[DESCRIPTION OF THE TASK] From the article below on the E. coli outbreak linked to Salinas romaine, set down word for word everything from "In a Nov. 26" down to "and Monterey counties.".

-- SELECTED EXCERPT follows --

Number of illnesses rises in E. coli outbreak linked to Salinas romaine
The number of illnesses and hospitalizations caused by an E. coli outbreak linked to romaine lettuce grown in Salinas, California, has risen.
In a Nov. 26 update, the U.S. Food and Drug Administration (FDA) said that the total number of illnesses had risen to 67. There were 40 illnesses in when the initial outbreak announcement was made on Nov. 22.
Meanwhile, the number of hospitalizations has risen from 28 to 39. No deaths have been reported in connection with the outbreak.
In total 19 states have reported illnesses. The most recent illness onset date is Nov. 14.
The FDA has recommended that consumers not eat any of the leafy green from the region.
Investigators are being deployed to the farms in question to try to determine the source and extent of the contamination. The Salinas region includes Santa Cruz, Santa Clara, San Benito, and Monterey counties.
Click here for more information from the FDA.
Hong Kong suspension
The Hong Kong Government recently announced that it has suspended imports of romaine lettuce grown in Salinas. The suspension is effective immediately and applies to the import and sale of romaine lettuce in any form from the area.
Back in April 2018 and November 2019, the semi-autonomous Chinese territory temporarily banned the import and sale of romaine lettuce from Arizona and California, respectively, because these products were associated with an E.coli outbreak.
California farmers "devastated"
The California Leafy Greens Marketing Agreement said on Friday that farmers are "devasted" by the latest outbreak, which comes exactly one year after another romaine-linked E. coli outbreak.
It said the announcement is "being met with frustration and heartbreak by California lettuce farmers".
“No one is more frustrated than the producers of leafy greens that outbreaks continue to be associated with our products,” said Scott Horsfall, CEO of the California LGMA, a food safety program created in 2007 to prevent foodborne illnesses caused by lettuce and leafy greens.
“We are devastated as a leafy greens community when this happens,” said Dan Sutton, a farmer from Oceano, California.
“Our thoughts go to those affected by this outbreak. But that’s why we want to continue to work with governmental agencies to learn why this is happening so that we can improve.”
Horsfall said that romaine producers will be working closely with their customers to make sure all product from
Salinas is removed from marketing channels.
But he emphasized that romaine from other growing areas is safe for consumption. These areas include Yuma, Phoenix, Southern Arizona, Northern Arizona, Northern California, Santa Maria, Southern California, Imperial Valley, Coachella and Central Valley
Product from Mexico and other states is also cleared. Hydroponically and greenhouse-grown romaine is also not implicated in the outbreak.
“For the past year, producers have been voluntarily labeling romaine lettuce with information on harvest date and growing region,” explained Horsfall.
“Today, this information provides consumers, retailers and foodservice operators with assurances the products they are purchasing have been identified as safe for consumption.
"We are hopeful these actions by industry will minimize withdrawal of safe product from stores and restaurants and reduce food waste."
The current outbreak is occurring at a time when the production of leafy greens in central California is transitioning to growing regions in southern California and Arizona.
It appears that romaine lettuce involved in this outbreak was likely harvested in the Salinas Valley growing area in September and October, the California LGMA said.

-- SELECTED EXCERPT concluded --
-- ENTRIES SHOWN follows --

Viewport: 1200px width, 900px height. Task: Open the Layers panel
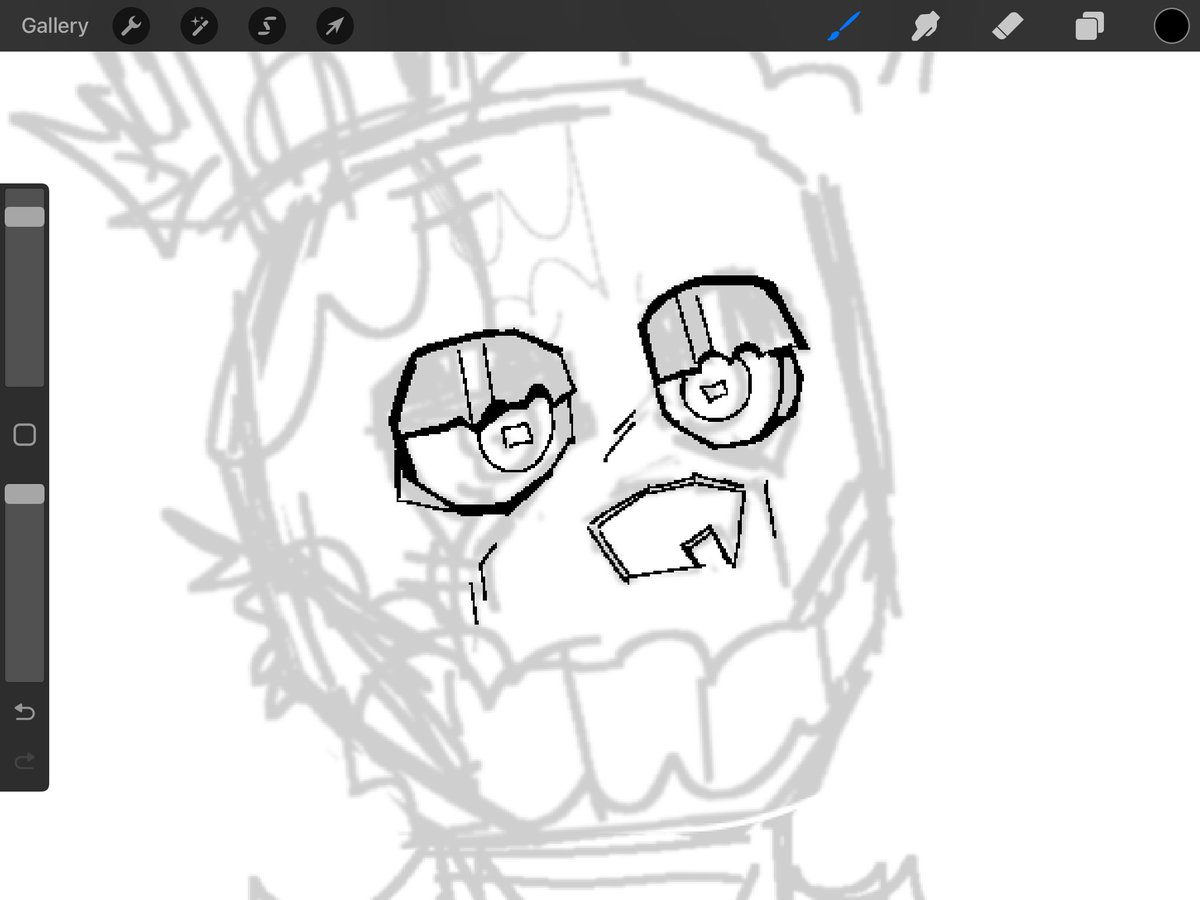[x=1089, y=26]
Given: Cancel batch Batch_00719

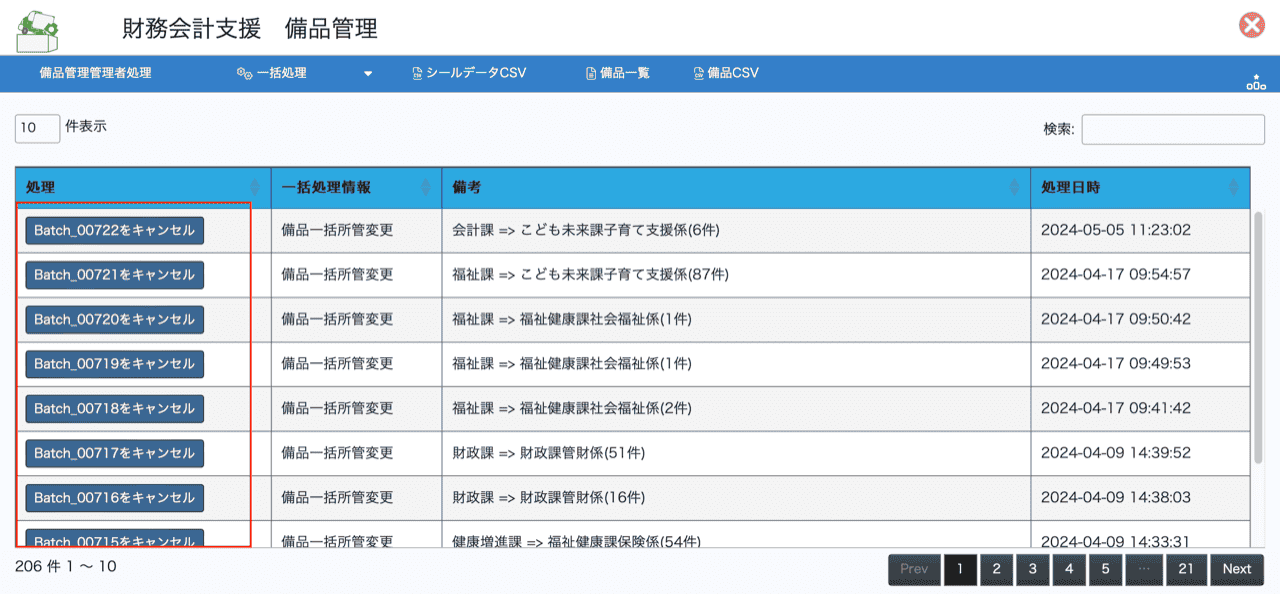Looking at the screenshot, I should point(114,364).
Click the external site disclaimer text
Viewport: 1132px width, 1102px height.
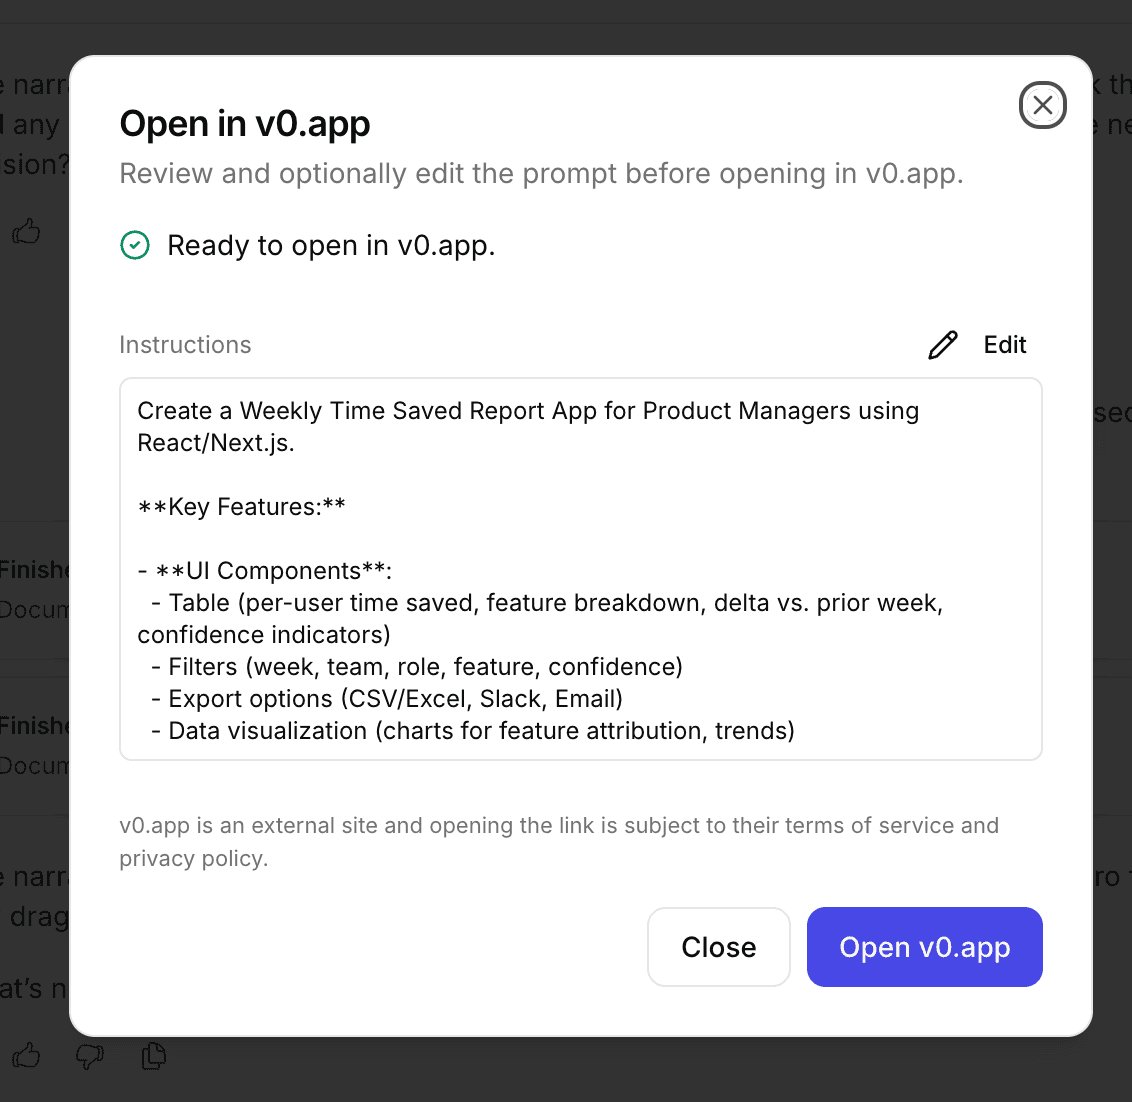coord(558,840)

-- ENTRIES SHOWN concluded --

[RESULT OF THIS TASK]
In a Nov. 26 update, the U.S. Food and Drug Administration (FDA) said that the total number of illnesses had risen to 67. There were 40 illnesses in when the initial outbreak announcement was made on Nov. 22.
Meanwhile, the number of hospitalizations has risen from 28 to 39. No deaths have been reported in connection with the outbreak.
In total 19 states have reported illnesses. The most recent illness onset date is Nov. 14.
The FDA has recommended that consumers not eat any of the leafy green from the region.
Investigators are being deployed to the farms in question to try to determine the source and extent of the contamination. The Salinas region includes Santa Cruz, Santa Clara, San Benito, and Monterey counties.